Como checheno e dirigente do Conselho de Estado, este alto responsável quando refere o "campo constitucional" tem em mente a Constituição da Chechénia e não a da Rússia. Porém, isto não preocupa o Kremlin, já que na actual Constituição chechena não há nada que contradiga à da Federação Russa. Neste sentido a Chechénia já tem há mais de dois anos (desde o referendo nacional) uma nova Constituição que proclama a república como parte inalienável da Federação Russa e não se distingue portanto das duas dezenas de Leis Fundamentais das outras repúblicas do país.
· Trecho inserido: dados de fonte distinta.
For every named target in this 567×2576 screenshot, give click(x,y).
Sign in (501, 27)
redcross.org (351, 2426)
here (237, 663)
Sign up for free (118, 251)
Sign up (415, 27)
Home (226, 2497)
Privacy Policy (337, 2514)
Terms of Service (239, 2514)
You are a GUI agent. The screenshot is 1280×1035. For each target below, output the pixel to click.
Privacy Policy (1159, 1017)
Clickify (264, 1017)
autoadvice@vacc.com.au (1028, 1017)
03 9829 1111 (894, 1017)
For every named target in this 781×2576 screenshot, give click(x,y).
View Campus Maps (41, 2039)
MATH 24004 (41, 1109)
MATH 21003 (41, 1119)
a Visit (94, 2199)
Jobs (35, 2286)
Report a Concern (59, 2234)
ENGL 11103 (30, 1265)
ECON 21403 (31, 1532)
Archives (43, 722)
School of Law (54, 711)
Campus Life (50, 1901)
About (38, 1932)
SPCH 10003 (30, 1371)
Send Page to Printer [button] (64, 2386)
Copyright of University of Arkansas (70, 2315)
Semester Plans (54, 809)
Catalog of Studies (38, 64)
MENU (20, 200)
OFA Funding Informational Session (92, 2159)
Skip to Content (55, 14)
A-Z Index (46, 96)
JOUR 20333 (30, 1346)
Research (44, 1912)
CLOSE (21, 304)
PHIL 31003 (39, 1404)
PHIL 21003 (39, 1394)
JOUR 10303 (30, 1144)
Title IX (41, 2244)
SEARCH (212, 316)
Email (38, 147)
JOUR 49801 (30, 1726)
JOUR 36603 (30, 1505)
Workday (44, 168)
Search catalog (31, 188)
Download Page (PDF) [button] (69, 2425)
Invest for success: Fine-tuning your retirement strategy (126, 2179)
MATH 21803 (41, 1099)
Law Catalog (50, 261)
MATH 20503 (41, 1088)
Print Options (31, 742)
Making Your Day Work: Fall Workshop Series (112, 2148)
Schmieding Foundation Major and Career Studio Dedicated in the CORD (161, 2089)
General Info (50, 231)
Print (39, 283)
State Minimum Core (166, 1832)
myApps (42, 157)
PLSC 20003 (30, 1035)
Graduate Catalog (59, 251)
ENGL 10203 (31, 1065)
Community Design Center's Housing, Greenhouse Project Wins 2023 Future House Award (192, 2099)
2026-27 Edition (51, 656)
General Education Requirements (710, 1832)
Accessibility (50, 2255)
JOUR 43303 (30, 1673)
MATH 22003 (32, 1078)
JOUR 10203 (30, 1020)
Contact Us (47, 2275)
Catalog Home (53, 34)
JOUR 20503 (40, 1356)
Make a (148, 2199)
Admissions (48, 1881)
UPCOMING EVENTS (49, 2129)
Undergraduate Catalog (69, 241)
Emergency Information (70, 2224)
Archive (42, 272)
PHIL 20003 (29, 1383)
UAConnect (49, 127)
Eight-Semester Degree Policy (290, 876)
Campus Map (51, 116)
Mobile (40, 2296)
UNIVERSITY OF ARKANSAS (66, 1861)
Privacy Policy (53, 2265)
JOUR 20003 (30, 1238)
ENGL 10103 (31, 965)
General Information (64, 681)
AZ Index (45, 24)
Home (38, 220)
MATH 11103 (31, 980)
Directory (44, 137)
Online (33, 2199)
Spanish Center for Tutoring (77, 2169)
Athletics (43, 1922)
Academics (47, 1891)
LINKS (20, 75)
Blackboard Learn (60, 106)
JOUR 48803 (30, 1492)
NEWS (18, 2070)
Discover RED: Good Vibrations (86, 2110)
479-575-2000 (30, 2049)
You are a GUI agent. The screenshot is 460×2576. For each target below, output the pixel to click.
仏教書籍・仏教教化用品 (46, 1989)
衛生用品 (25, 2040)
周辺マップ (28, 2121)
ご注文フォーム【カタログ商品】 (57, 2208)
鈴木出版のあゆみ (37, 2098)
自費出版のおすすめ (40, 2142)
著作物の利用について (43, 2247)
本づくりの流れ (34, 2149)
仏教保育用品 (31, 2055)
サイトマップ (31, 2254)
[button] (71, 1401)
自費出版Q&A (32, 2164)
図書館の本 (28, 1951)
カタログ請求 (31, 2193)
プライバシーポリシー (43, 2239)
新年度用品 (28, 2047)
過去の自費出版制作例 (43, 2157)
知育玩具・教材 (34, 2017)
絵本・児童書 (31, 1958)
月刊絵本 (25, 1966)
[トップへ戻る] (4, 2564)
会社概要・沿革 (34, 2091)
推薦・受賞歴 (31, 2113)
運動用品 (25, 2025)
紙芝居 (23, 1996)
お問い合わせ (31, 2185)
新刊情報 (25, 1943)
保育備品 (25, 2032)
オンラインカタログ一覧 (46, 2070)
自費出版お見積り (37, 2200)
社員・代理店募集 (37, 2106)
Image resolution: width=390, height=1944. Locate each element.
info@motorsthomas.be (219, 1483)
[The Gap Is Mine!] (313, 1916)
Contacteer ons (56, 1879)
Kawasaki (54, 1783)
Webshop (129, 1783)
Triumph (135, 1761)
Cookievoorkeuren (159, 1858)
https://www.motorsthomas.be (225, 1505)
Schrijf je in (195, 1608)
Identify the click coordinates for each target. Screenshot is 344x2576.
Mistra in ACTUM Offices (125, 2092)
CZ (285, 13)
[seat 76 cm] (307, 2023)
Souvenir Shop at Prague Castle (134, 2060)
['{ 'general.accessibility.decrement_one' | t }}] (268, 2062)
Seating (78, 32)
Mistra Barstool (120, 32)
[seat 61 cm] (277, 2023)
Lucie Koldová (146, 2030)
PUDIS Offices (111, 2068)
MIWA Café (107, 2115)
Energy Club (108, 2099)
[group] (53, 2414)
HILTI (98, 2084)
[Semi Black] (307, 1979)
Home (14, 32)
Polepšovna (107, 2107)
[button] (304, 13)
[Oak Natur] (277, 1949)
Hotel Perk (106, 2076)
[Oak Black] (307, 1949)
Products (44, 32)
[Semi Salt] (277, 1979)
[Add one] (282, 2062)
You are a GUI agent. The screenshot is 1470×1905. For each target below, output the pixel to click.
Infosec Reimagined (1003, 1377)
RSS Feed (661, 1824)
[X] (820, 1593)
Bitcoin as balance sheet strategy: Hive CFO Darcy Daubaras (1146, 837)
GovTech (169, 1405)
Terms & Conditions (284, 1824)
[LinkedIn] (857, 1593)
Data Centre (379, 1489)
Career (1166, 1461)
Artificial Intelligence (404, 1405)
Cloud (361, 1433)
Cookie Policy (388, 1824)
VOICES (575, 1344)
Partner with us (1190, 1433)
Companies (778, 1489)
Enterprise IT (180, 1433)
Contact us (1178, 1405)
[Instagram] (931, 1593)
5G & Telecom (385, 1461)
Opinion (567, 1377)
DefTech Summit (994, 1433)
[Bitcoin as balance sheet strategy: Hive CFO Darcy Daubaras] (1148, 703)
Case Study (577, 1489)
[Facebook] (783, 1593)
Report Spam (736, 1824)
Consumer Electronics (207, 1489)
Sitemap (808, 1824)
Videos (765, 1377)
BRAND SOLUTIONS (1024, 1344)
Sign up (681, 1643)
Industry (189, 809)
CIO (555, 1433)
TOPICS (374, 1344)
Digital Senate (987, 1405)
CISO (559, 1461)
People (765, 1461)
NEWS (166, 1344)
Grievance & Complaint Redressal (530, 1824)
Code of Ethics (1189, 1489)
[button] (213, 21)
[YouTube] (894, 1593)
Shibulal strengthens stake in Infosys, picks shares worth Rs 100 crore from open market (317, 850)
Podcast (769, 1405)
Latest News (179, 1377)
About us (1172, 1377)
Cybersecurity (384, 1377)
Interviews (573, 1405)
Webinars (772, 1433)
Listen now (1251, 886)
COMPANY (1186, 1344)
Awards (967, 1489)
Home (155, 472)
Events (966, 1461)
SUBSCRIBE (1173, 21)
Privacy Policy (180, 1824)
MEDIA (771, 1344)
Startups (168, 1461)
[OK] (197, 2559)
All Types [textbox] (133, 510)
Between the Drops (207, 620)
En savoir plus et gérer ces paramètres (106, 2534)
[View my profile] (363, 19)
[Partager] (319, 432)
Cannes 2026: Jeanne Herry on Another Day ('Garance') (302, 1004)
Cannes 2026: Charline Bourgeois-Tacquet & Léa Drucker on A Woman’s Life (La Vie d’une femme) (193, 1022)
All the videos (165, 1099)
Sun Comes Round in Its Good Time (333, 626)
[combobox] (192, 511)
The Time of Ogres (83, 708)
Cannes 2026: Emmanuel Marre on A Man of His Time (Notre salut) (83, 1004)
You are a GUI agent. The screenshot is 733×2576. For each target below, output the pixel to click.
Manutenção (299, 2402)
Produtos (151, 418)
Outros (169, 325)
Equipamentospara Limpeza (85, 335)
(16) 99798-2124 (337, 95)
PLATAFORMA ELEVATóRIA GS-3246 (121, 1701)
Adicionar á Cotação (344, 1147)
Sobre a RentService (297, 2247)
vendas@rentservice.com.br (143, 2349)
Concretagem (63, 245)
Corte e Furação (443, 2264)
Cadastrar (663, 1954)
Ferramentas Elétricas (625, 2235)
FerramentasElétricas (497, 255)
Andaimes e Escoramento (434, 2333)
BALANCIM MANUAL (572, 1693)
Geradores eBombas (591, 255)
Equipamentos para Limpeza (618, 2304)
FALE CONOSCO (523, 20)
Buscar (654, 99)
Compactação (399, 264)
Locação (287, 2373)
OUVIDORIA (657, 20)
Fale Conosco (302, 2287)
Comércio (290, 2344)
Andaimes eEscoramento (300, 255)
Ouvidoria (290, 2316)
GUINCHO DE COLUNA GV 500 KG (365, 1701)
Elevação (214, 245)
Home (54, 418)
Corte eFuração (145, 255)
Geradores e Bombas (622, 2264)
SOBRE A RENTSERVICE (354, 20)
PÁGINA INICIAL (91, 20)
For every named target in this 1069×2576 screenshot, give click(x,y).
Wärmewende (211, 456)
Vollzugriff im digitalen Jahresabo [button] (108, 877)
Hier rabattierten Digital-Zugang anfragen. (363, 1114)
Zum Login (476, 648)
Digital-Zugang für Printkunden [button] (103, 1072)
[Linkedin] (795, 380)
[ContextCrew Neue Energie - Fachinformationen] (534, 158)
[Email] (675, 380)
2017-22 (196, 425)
O lema do "restabelecimento da legalidade e ordem constitucional" foi o objectivo fundamental em nome do qual o então Presidente da Rússia, Boris Ieltsin, enviou em 1994 contingentes federais para as montanhas e planícies da Chechénia. Para terminar de alguma forma esta guerra abominável, Moscovo menos de dois anos após o início da campanha militar teve que reconhecer de facto a saída da Chechénia do "campo constitucional" russo e conceder-lhe o chamado "estatuto adiado". Isto significa que os chechenos obtiveram da Rússia tais direitos que, por exemplo, a Geórgia não quer reconhecer às repúblicas rebeldes da Abkházia e Ossétia do Sul e a Moldávia ao Pridniestróvie. Acontece que algumas repúblicas da União Soviética, como por exemplo a Rússia, a Geórgia, a Moldávia tinham na sua estrutura territorial autonomias nacionais e, depois do fim da URSS, algumas destas autonomias proclamaram a independência. Havia para o efeito fundamentos jurídicos, pois nas constituições de então cada autonomia era designada por "Estado Socialista Soviético" e a sua incorporação em outras repúblicas e à União Soviética em geral era considerado como questão meramente voluntária.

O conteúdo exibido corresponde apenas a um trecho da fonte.